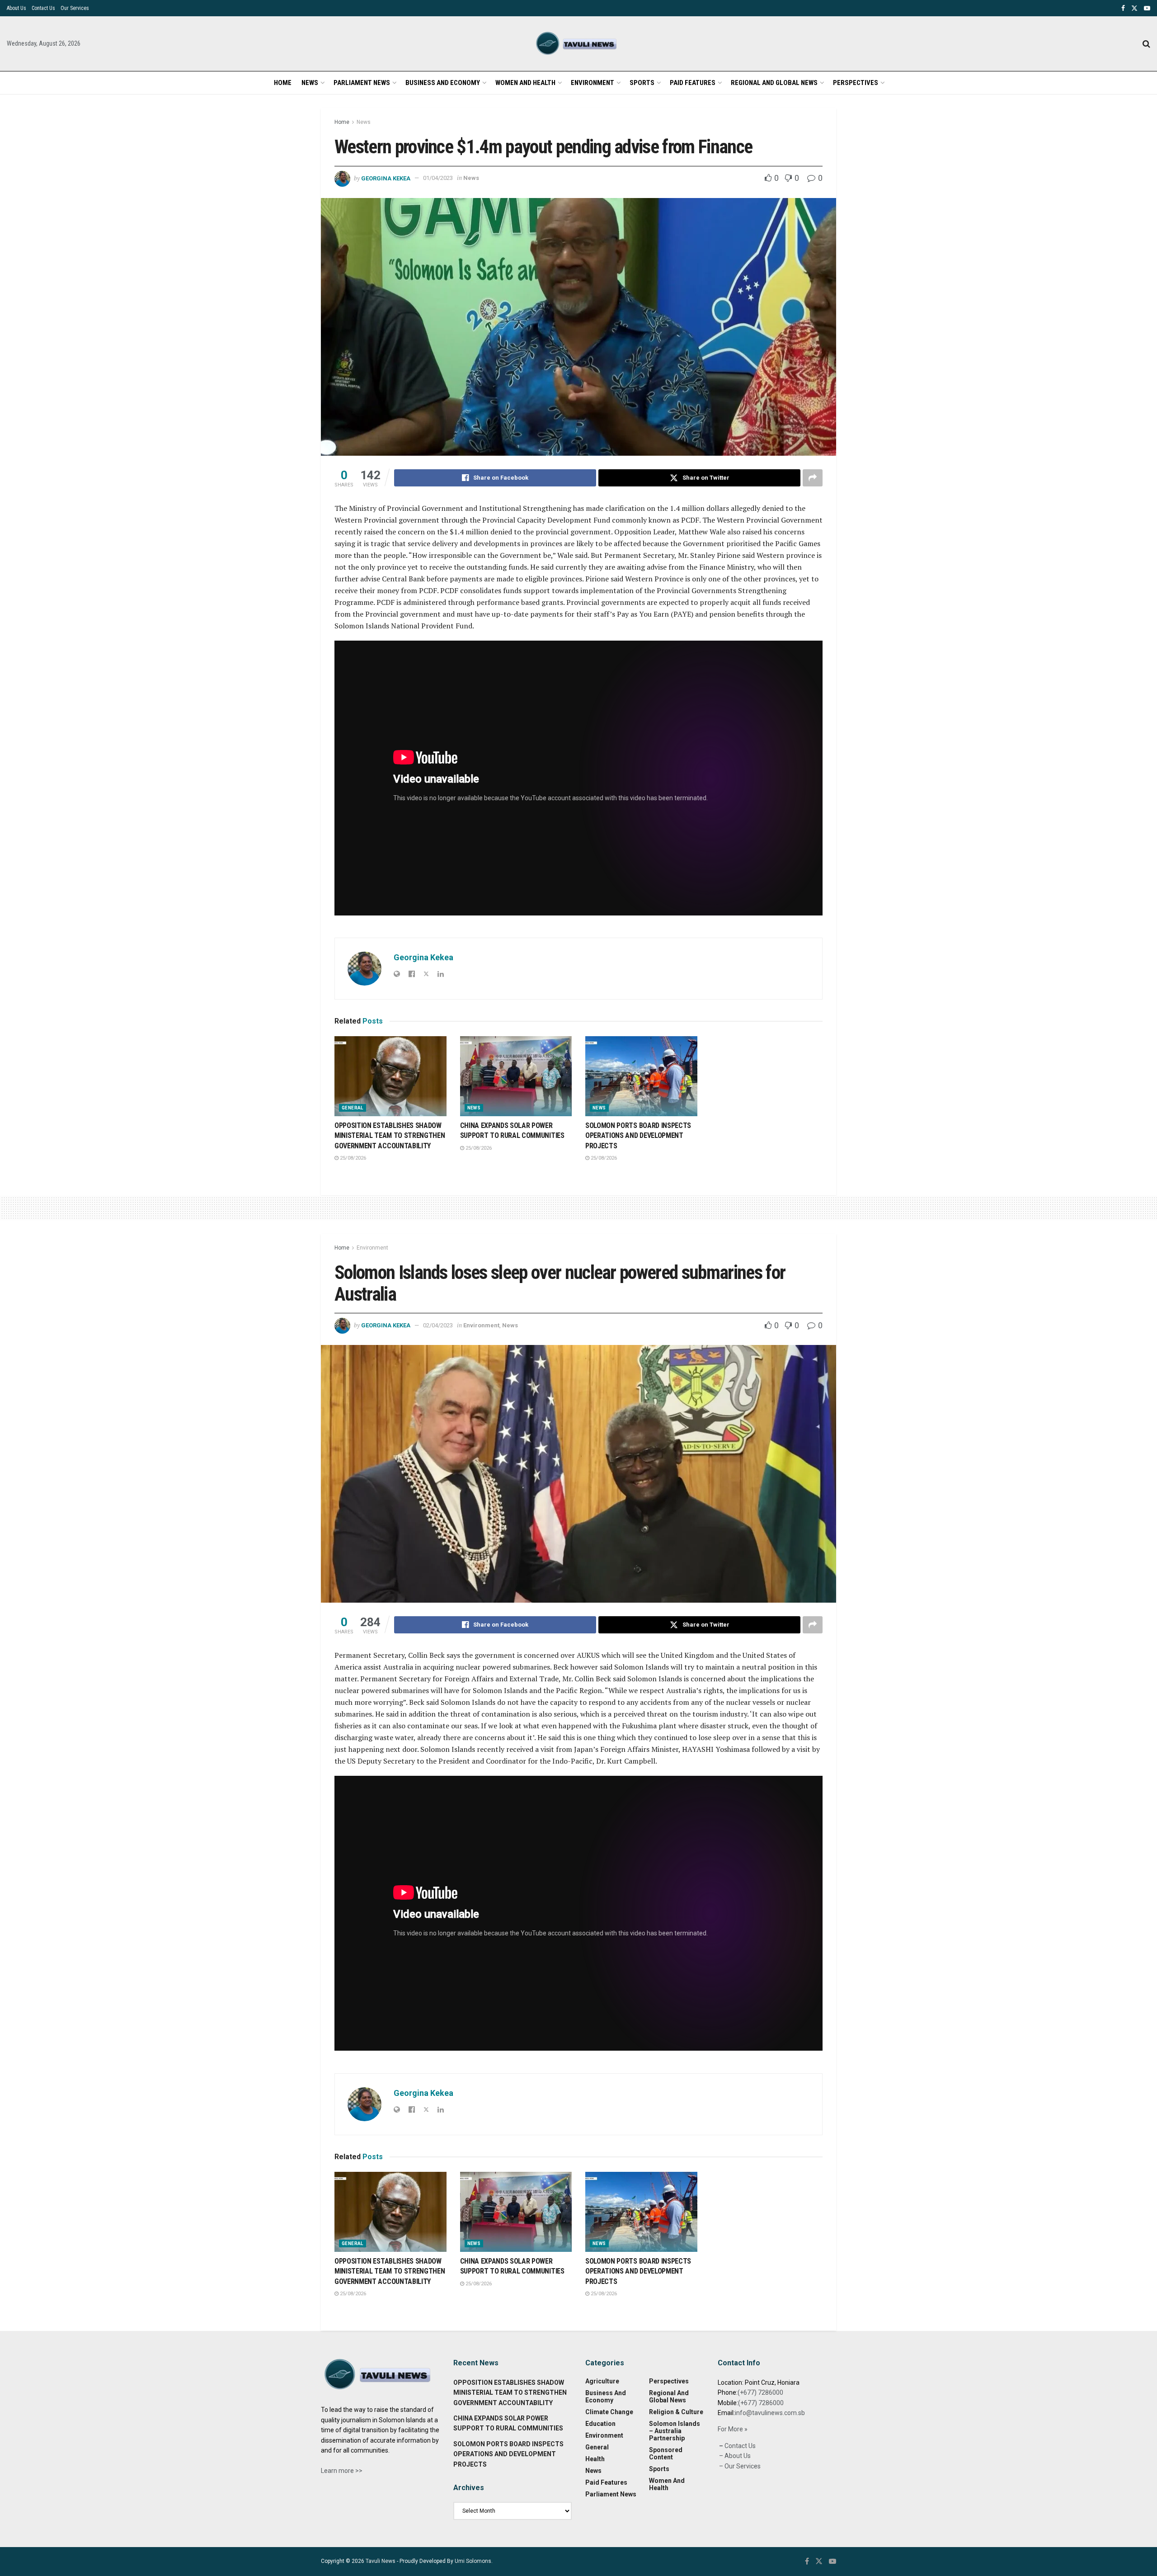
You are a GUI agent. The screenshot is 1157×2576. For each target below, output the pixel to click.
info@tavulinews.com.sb (770, 2412)
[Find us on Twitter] (1134, 8)
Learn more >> (341, 2470)
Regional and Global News (774, 83)
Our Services (75, 8)
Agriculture (602, 2381)
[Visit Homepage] (578, 44)
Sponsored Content (665, 2453)
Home (283, 83)
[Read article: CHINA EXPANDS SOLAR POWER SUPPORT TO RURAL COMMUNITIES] (516, 1076)
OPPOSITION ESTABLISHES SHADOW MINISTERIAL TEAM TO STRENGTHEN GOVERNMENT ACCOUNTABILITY (389, 1135)
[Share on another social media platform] (813, 477)
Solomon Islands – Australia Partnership (674, 2431)
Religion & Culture (676, 2412)
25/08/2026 (352, 1158)
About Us (16, 8)
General (352, 1107)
★ ★ ★ ★ ★ ★ ★
=== About this exercise ===
Please output every entry exactly as written, apart from the pictures.

=== Task output ===
You are a GUI agent. The screenshot is 1157×2576. For each target below, output the pixel to click.
info@tavulinews.com.sb (770, 2412)
[Find us on Twitter] (1134, 8)
Learn more >> (341, 2470)
Regional and Global News (774, 83)
Our Services (75, 8)
Agriculture (602, 2381)
[Visit Homepage] (578, 44)
Sponsored Content (665, 2453)
Home (283, 83)
[Read article: CHINA EXPANDS SOLAR POWER SUPPORT TO RURAL COMMUNITIES] (516, 1076)
OPPOSITION ESTABLISHES SHADOW MINISTERIAL TEAM TO STRENGTHEN GOVERNMENT ACCOUNTABILITY (389, 1135)
[Share on another social media platform] (813, 477)
Solomon Islands – Australia Partnership (674, 2431)
Religion & Culture (676, 2412)
25/08/2026 (352, 1158)
About Us (16, 8)
General (352, 1107)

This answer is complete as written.